--- Start Materials provided ---

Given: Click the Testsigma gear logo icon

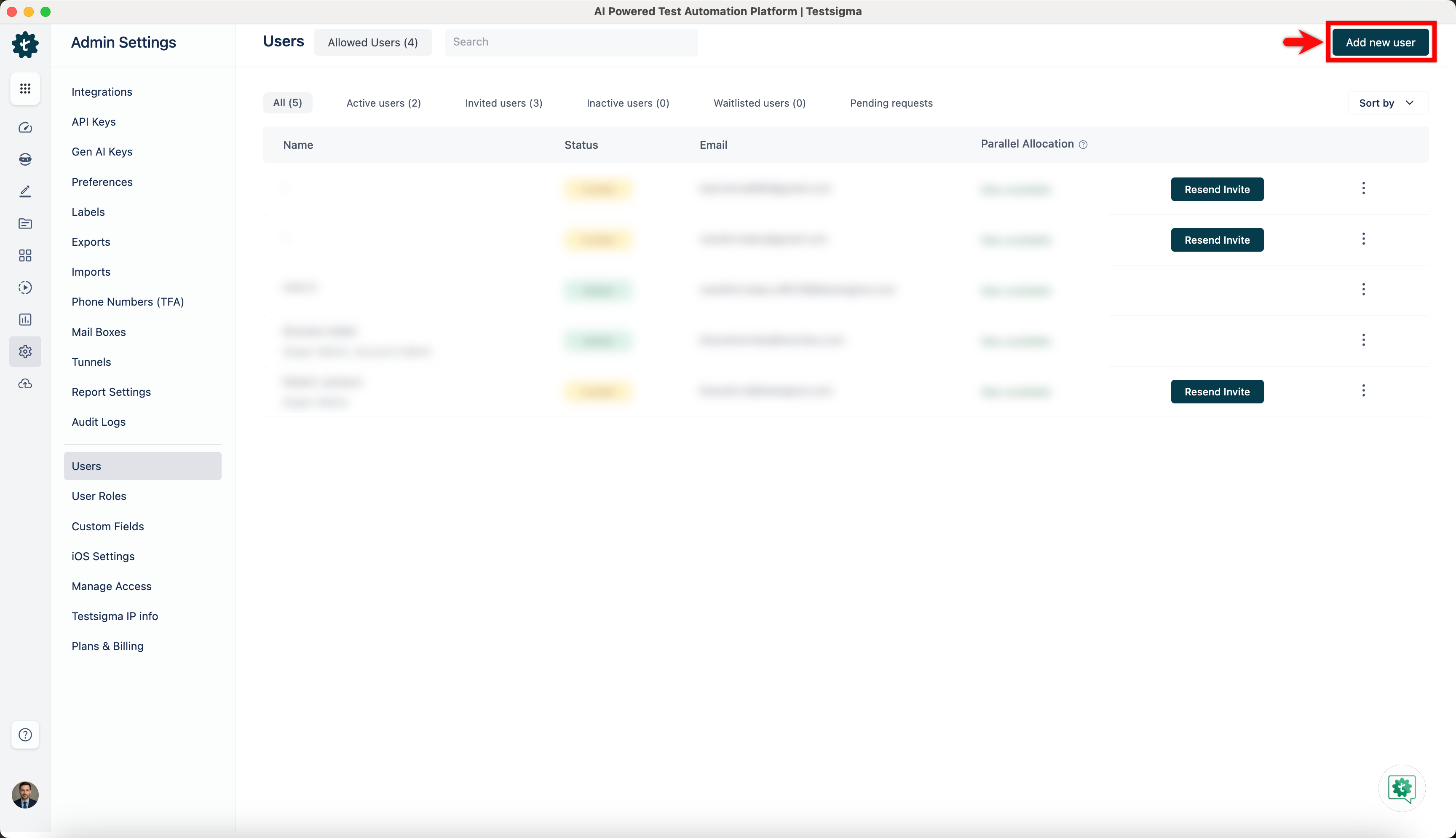Looking at the screenshot, I should 25,44.
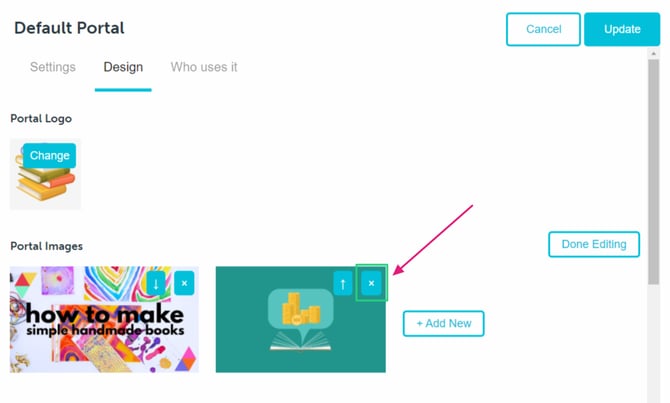Click the scrollbar up arrow
Screen dimensions: 670x403
point(653,54)
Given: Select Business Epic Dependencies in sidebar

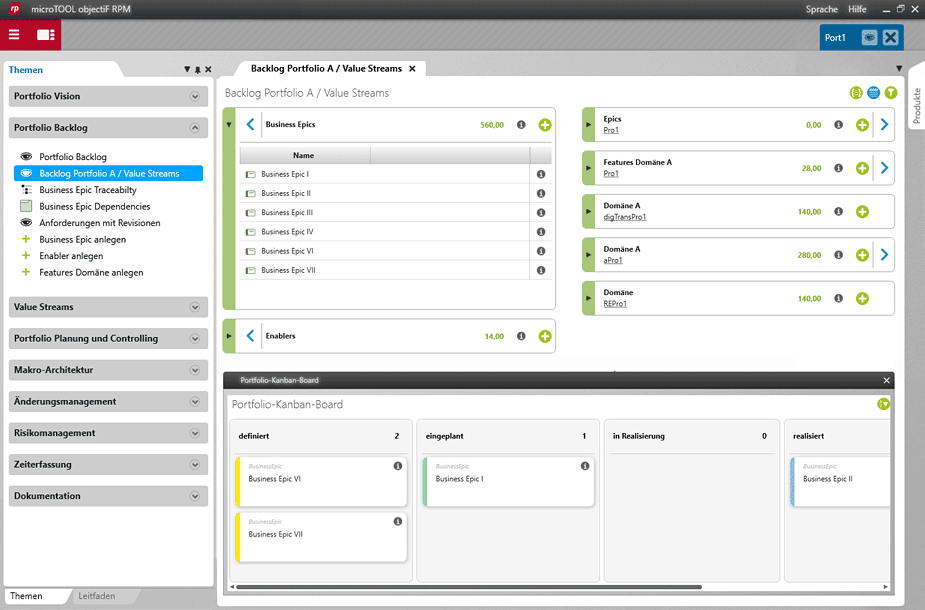Looking at the screenshot, I should (95, 206).
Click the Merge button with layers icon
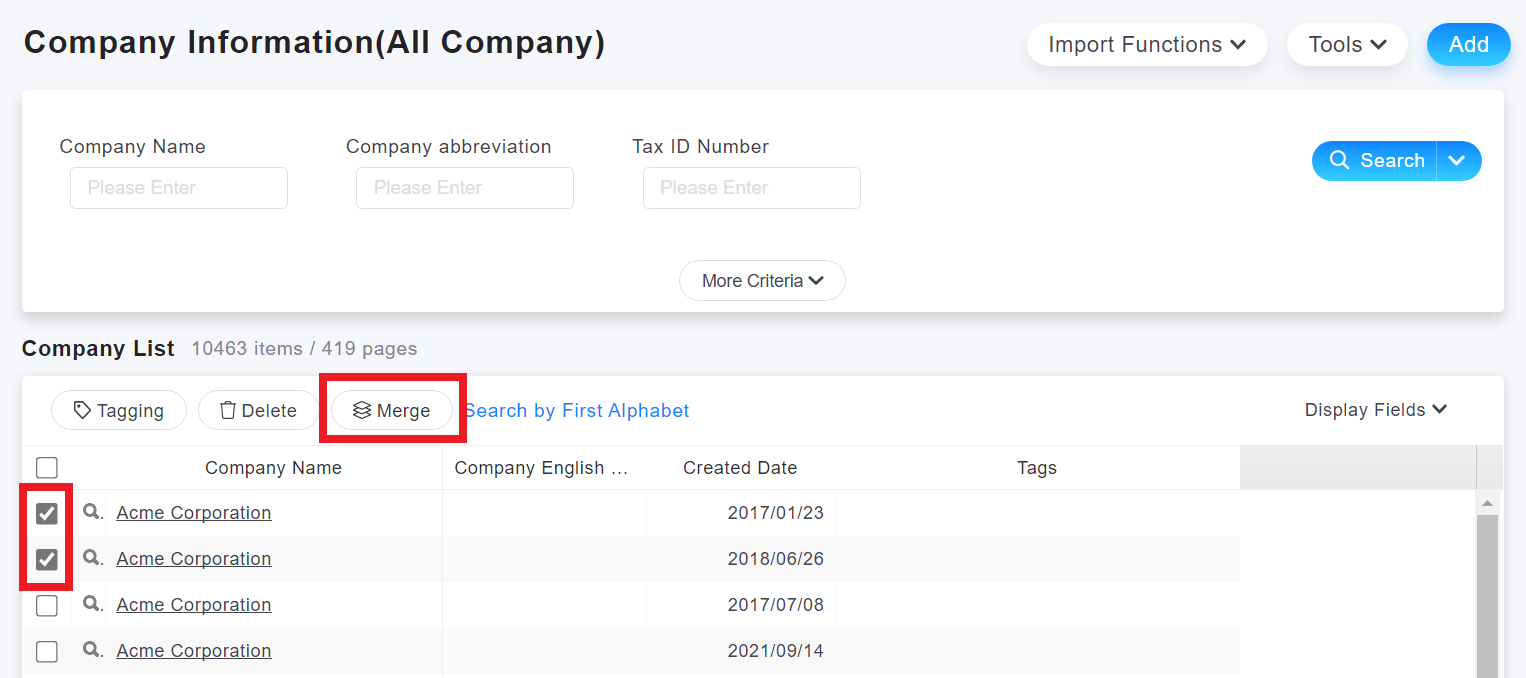The height and width of the screenshot is (678, 1526). click(391, 410)
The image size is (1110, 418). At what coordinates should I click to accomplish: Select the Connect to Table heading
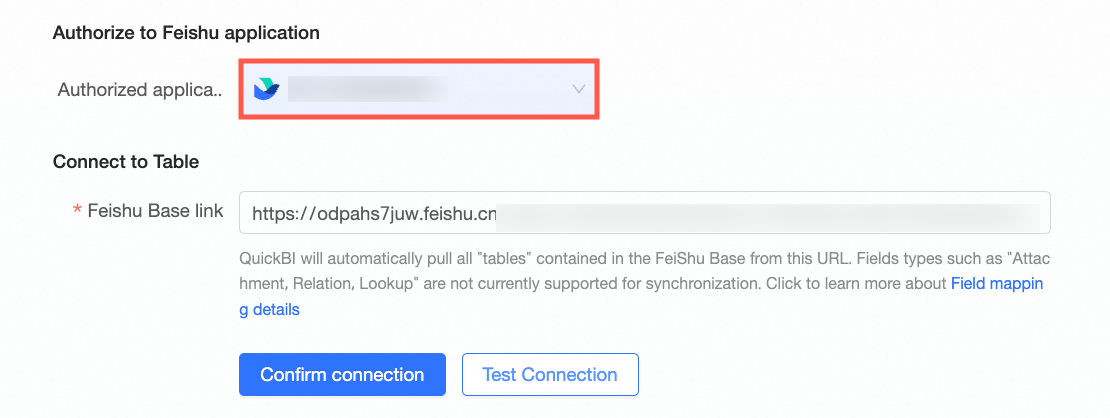click(x=126, y=162)
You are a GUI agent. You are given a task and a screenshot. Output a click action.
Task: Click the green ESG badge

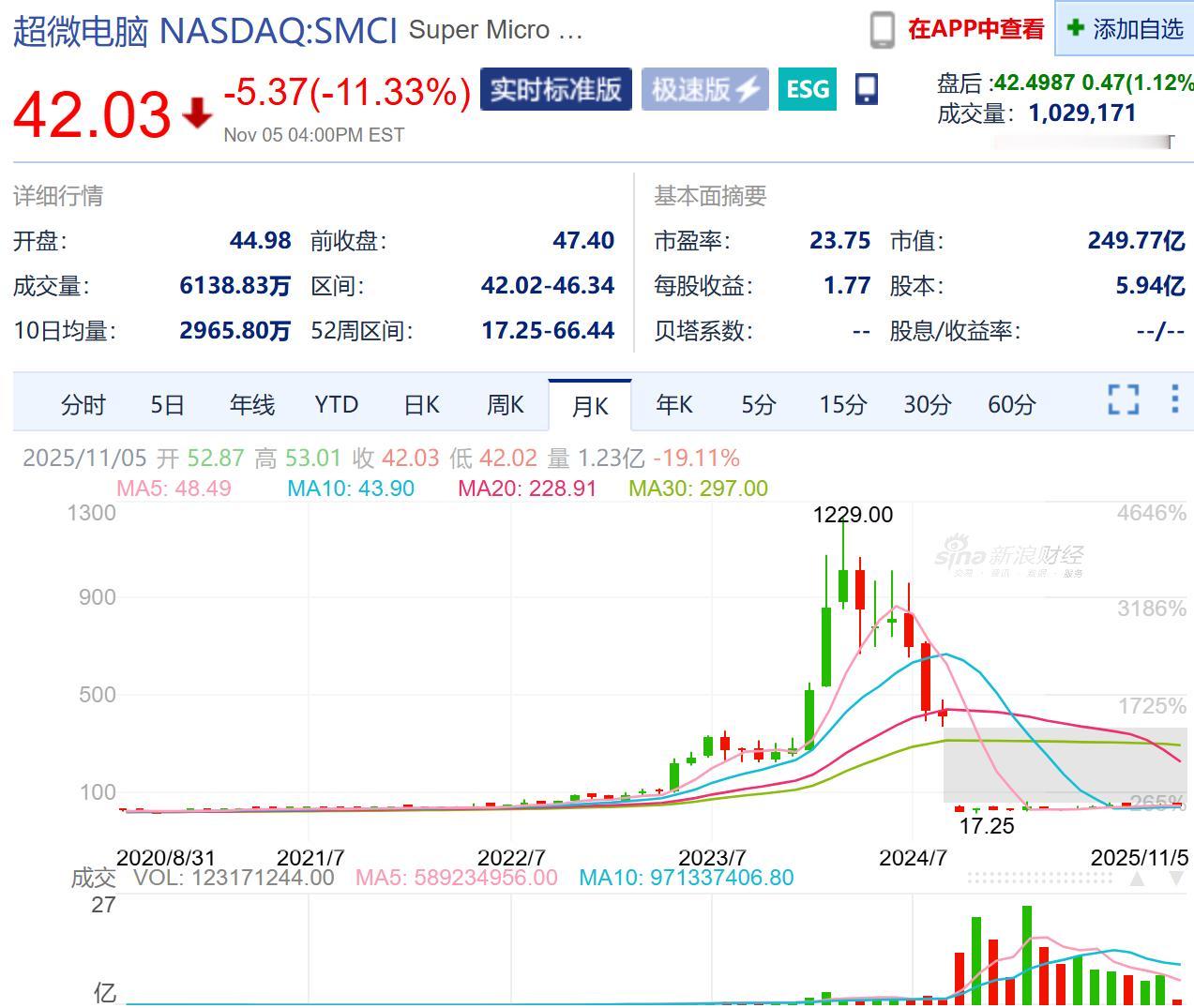click(x=807, y=89)
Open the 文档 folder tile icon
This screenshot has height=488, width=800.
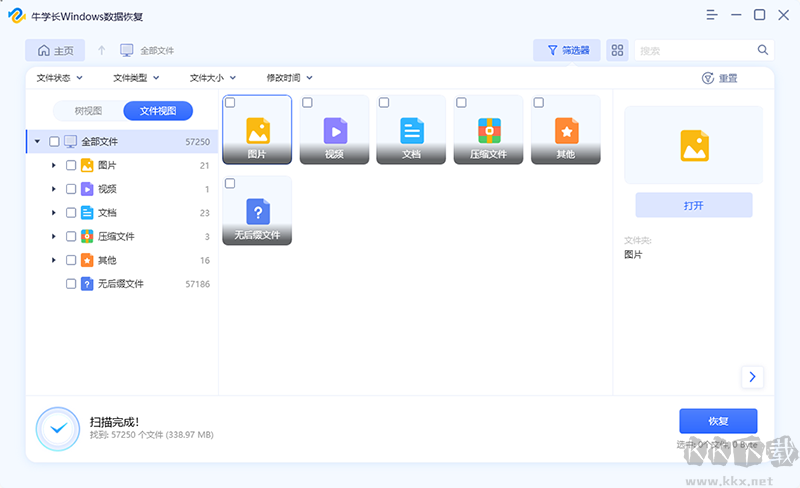click(x=411, y=130)
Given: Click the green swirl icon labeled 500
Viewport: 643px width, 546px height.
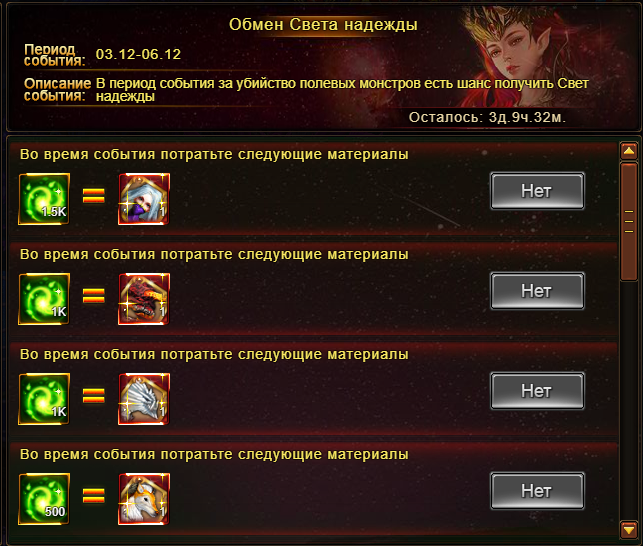Looking at the screenshot, I should [x=44, y=499].
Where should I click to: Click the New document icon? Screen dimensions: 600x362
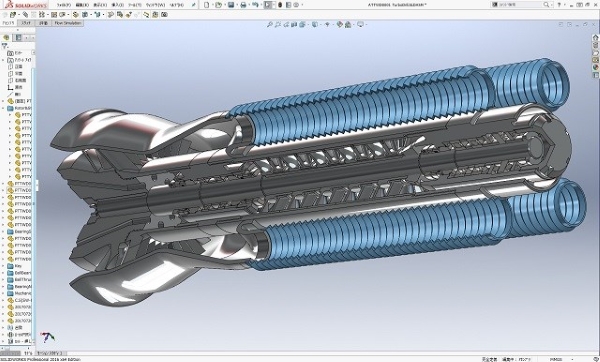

--- End Materials provided ---

*Work to be completed:* Rewrite everything from the line containing "You are a GUI" down to the end of the material, swapping "green" for "red" and leaving all else as it is. Omit the pictures.

*Solution:*
You are a GUI agent. You are given a task and a screenshot. Output a click action.
Task: Click the red ESG badge

click(x=807, y=89)
Open the 文档 folder tile icon
This screenshot has height=488, width=800.
click(x=411, y=130)
Given: Click the red swirl icon labeled 500
Viewport: 643px width, 546px height.
Looking at the screenshot, I should [x=44, y=499].
Where should I click to: Click the New document icon? Screen dimensions: 600x362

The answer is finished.